Time Schedule:
Terry J Ellingson
MUSIC 512
Seattle Campus
Deals with advanced theoretical and methodological problems in ethnomusicology, and with the relationship of ethnomusicology to allied disciplines. Prerequisite: graduate-student standing in ethnomusicology or permission of instructor.
Class description
Seminar: Field Video Techniques and Theory
Spring 2012
This is a participatory seminar in techniques and theories for the use of contemporary techniques and theories for small-format, low-budget video documentation and visualization actually used by fieldworkers in ethnomusicological, anthropological, and other field research-based disciplines in the early twenty-first century.
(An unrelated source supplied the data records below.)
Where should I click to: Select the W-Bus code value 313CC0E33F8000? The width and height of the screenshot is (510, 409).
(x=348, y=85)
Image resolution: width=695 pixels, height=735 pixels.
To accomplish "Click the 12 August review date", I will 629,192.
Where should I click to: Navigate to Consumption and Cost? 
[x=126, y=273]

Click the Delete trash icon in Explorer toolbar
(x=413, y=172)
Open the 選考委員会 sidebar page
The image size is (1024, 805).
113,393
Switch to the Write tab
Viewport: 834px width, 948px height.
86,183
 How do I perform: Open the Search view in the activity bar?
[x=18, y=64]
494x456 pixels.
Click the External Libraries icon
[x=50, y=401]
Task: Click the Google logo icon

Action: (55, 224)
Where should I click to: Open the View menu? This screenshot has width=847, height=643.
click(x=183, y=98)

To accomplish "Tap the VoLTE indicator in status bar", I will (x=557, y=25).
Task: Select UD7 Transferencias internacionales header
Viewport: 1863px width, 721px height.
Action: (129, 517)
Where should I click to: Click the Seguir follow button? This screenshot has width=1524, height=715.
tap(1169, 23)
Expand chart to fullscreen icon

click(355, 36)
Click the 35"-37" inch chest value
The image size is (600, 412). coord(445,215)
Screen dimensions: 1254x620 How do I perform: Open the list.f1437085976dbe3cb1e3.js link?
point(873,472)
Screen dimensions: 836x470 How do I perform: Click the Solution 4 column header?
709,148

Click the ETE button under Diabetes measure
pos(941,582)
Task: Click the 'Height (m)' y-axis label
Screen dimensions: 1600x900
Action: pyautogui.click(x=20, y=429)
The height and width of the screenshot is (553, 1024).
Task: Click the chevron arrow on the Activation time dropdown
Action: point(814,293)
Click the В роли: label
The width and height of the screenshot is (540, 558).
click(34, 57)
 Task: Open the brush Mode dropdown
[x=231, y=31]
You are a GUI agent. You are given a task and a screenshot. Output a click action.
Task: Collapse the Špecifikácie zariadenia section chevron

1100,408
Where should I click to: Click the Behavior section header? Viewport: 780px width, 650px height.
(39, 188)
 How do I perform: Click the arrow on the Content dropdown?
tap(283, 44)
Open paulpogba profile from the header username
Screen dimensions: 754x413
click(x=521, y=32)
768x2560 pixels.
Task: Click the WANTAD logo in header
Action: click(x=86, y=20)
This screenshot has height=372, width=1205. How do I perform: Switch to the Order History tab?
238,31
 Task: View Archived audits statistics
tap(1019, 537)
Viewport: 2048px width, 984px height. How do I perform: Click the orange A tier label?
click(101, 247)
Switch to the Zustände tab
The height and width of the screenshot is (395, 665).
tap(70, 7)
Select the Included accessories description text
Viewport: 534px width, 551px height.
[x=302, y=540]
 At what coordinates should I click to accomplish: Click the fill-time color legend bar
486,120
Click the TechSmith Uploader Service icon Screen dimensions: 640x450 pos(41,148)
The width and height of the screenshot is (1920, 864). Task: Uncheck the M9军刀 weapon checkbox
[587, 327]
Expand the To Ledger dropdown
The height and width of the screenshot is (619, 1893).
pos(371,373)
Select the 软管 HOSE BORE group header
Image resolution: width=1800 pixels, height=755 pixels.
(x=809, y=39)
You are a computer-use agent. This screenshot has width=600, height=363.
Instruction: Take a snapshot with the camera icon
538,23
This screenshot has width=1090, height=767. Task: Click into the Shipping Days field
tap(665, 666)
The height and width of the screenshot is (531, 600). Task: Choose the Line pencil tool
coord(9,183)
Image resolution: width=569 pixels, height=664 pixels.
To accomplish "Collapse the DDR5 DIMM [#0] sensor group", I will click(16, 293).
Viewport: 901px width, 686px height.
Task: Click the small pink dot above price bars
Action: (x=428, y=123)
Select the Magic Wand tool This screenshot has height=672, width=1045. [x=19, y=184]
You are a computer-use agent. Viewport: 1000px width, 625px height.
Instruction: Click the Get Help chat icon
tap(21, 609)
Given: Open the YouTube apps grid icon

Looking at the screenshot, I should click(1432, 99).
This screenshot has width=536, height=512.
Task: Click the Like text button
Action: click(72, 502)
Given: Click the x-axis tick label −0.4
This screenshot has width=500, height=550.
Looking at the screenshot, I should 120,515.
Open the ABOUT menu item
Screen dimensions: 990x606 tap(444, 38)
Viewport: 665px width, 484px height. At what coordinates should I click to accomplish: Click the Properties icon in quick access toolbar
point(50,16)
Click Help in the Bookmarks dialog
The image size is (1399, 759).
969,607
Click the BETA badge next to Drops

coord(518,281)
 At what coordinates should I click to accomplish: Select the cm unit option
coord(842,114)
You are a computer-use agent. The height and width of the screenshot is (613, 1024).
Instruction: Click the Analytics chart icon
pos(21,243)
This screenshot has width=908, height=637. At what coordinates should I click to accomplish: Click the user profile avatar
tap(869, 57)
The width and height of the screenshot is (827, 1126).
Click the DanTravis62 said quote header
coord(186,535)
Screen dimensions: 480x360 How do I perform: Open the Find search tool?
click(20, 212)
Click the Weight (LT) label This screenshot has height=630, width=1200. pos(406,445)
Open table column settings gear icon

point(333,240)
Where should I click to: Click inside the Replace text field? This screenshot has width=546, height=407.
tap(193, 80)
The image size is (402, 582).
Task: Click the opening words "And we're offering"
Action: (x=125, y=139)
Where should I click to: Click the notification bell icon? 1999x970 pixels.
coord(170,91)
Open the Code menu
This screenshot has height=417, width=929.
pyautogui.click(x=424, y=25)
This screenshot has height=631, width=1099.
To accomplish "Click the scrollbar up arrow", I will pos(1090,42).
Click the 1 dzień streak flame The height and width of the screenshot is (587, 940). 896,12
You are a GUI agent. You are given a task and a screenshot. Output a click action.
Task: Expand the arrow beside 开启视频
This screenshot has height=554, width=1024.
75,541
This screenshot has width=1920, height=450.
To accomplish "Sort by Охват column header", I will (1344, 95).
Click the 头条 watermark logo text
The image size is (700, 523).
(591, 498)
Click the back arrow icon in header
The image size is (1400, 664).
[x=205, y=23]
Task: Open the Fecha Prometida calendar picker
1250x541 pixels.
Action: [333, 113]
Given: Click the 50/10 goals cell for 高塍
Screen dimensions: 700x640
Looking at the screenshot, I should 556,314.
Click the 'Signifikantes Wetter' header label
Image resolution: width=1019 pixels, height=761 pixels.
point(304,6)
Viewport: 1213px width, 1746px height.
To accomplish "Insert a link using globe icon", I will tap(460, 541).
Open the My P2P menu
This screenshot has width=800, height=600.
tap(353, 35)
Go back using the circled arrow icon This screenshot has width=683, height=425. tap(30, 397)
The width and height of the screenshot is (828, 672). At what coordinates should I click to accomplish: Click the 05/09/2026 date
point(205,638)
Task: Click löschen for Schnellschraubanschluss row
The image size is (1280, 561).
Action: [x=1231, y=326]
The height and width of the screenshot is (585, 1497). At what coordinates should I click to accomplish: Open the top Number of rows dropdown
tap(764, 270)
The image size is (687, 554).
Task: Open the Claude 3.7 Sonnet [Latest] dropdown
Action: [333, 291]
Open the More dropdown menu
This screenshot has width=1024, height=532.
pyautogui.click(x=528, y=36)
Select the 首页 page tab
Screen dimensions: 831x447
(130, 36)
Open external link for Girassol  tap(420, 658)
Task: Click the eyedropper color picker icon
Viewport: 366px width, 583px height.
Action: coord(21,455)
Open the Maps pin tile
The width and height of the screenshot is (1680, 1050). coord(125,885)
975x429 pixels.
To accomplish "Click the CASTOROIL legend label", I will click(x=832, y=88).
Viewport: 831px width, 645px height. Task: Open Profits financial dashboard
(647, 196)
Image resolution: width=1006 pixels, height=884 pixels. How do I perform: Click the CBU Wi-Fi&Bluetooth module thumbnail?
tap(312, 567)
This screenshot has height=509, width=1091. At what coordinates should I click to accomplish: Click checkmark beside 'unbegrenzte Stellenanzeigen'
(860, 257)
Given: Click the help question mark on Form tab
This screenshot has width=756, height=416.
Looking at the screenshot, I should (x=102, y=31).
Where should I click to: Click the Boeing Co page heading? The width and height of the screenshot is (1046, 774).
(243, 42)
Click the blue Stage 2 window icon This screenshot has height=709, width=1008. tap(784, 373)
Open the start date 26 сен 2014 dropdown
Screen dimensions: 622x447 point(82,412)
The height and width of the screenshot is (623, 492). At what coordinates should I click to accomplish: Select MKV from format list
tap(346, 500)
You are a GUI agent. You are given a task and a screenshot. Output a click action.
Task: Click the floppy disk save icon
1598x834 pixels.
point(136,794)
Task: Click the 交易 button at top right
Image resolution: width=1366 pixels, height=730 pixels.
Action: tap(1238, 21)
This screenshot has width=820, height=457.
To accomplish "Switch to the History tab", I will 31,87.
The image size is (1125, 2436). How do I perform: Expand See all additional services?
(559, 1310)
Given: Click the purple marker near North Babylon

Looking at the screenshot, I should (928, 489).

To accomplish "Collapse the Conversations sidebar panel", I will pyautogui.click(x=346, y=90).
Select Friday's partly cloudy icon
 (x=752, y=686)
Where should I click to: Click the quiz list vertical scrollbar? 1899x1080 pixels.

It is not a survey of the history of famous documentary films in any specific discipline; nor is it an introduction to the production of high production-value professionalized documentaries with their typical budgets and fundraising constraints in the tens-to-hundreds of thousands of dollars, employment of large specialist crews that would swamp the economy of a low-income village, or the scripting and storyboarding of "talent" who obediently follow the dictates of beret-wearing directors in canvas chairs who put the words of the film in the mouths of the supposed agents or actors. Instead, this is a class for low-budget research filmmakers, working with low-income contemporaries; whose main needs are to learn how to walk and talk like Groucho Marx, to see the world along with their friends, to find the scripting and the storyboard in the lives of those who live the story.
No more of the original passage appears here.